**HOW TO COMPLETE THIS TASK:** Search the data for "agent" and copy every matching line.

----------

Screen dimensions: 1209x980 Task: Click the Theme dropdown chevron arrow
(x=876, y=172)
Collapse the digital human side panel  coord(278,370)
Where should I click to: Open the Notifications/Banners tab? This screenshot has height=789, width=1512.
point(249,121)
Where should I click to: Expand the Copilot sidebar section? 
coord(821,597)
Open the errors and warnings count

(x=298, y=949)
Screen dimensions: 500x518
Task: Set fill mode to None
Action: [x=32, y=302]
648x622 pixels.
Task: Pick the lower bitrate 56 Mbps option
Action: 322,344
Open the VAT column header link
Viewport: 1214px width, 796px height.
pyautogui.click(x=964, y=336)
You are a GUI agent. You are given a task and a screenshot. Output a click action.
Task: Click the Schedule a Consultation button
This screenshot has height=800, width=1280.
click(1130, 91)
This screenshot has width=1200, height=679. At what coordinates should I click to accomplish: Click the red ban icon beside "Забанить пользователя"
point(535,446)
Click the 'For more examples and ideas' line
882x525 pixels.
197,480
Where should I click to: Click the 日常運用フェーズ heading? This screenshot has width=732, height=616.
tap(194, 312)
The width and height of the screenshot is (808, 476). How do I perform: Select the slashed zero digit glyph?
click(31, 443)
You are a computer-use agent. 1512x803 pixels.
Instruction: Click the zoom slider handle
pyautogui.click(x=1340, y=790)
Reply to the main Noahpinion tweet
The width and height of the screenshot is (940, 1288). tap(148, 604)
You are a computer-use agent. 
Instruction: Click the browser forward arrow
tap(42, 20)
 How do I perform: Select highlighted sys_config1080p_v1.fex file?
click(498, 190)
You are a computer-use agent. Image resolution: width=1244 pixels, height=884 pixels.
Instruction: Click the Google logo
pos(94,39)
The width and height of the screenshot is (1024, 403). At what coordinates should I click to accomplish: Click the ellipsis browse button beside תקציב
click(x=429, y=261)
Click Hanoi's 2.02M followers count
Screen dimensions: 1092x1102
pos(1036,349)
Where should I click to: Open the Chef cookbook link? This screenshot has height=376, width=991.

----------

**ANSWER TO THIS EXERCISE:**
You are a GUI agent. You are given a task and a screenshot. Output a click action.
You are a computer-use agent. 1512x803 pixels.
You are a computer-use agent. 
You are a computer-use agent. Image resolution: width=1244 pixels, height=884 pixels.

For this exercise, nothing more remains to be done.